[vox-tech] Re: [vox] Linux viruses?

Jeff Newmiller jdnewmil at dcn.davis.ca.us
Tue Jun 15 14:43:30 PDT 2004


On Tue, 15 Jun 2004, Micah J. Cowan wrote:

> On Tue, Jun 15, 2004 at 09:32:39AM -0700, Jeff Newmiller wrote:
> > On Mon, 14 Jun 2004, Micah J. Cowan wrote:
> > 
> > [...]
> > 
> > > I have also felt that the very low market-share of Mac OS (in
> > > comparison to Winblows) simply kept the attention of virus-writers off
> > > of it.
> > 
> > I used to be a Mac-phile back in Mac128 and MacPlus days.
> 
> So was I.
> 
> > I used to
> > collect lots of Mac software off of USENET binary distributions
> > newsgroups.  Virus problems were much worse in that OS than under DOS,
> > because with code stored in the structured Resource Fork, adding
> > pre-execution code was relatively easy.
> 
> I don't see how that made it more easy than to add code to a DOS
> executable, and remembering from those days, I'm surprised to hear you
> say it was much worse than for DOS: my recollections are somewhat
> different.

I thought the grammatical construction "that OS" followed by "than under
DOS" would have made my meaning clear.  Anyway, you apparently _did_
misunderstand me... DOS executables don't have structured resource forks
with relocatable code all over the place, so infecting DOS executables
required some tricky code alterations, and there wasn't much memory to
"hide" in.

> > > Also, IIRC (which I may not), the stack on at least the older
> > > Macs runs in the /reverse/ of Windows and typical Unix OSses, so that
> > > buffer overruns tend to be far less fruitful, as the return pointer
> > > resided /behind/ local variables on the stack, in the opposite
> > > direction that string access and the like would take place. But I'm
> > > not sure of this.
> > 
> > You probably recall the graphical presentation of stacks described in the
> > Motorola vs. Intel documentation... for no reason I could figure out, the
> > Intel documentation always put address 0 at the bottom of the diagram,
> > while Motorola always put it at the top.  In both cases, the stack pointer
> > value is decreased when data is added to the stack.  I am told some
> > mainframe architectures grew the stack with increasing addresses, but I
> > never worked on any.
> 
> Gotcha.
> 
> > As for your assertion that if this were the case it this would somehow
> > make the OS or its applications less vulnerable, I don't think that
> > washes.  Logically, the heap has to be at one end of the available data
> > space, and the stack has to be at the other end.
> 
> Buffer overruns I'm acquainted with have no direct interaction with
> the heap at all, at least not in the bootstrapping phase: they
> generally work by overwriting the return pointer that the program uses
> to remember where to return to after the function is finished
> executing. The typical overrun for a string buffer works by causing
> writes to the buffer to proceed past the end of the buffer, and into
> the other local variables, including the return pointer (which
> technically isn't a local variable, but precedes them on the stack,
> which means it follows them in actual memory layout). It is only the
> fact that the return pointer (may not be the right terminology, but I
> think you know to what I refer) resides after the buffer that allows
> the typical buffer overrun to work: if it resided before the buffer in
> memory, an overrun would still be possible if there were a software
> bug that allowed you to /decrease/ past the 0 index, but AFAICT these
> bugs are far less common than those that allow you to /increase/ past
> the end of a buffer.
> 
> But the heap generally doesn't enter into this at all AIUI.

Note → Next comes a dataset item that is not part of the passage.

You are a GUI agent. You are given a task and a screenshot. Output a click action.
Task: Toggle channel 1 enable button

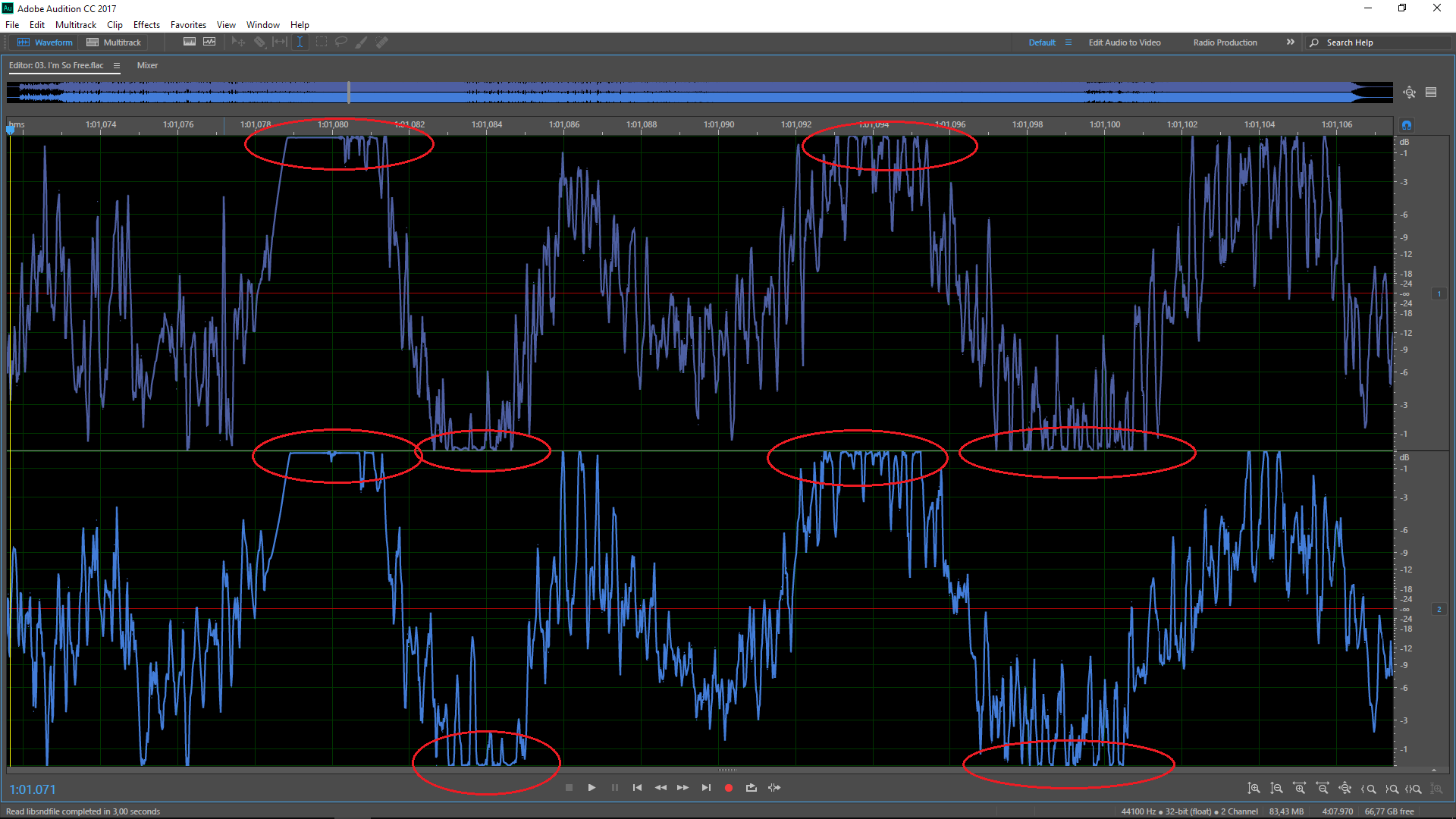click(1439, 294)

Good point... I forgot about "buffers" among the stacks going different
ways.  Of course, since signed arithmetic is generally used for buffer
offsets, a _constructed_ "exploit" should be indifferent to the direction
the stack is going in any case. ;)

> > 
> > MacOS did traditionally partition memory into separate pools for each
> > application (I haven't reviewed MacOS memory management updates for years;
> > but this is inherent in legacy Mac apps), which could prevent stack
> > overflow from affecting OTHER applications, but since wayward pointers in
> > a non-memory-managed environment were/are still the most common bug, you
> > could not gamble on that feature providing any kind of effective
> > protection.
> 
> Sure, I got plenty of "stack crashed into heap" errors when learning
> to program on my Mac.

Indubitably.  I still think it likely that you got more pointer
dereferencing bugs than stack overrun bugs... and loose pointers can
damage other running apps, so my point that the placement of the stacks
had very little effect on the robustness of the system remains valid,
though a little off topic in a discussion of exploits.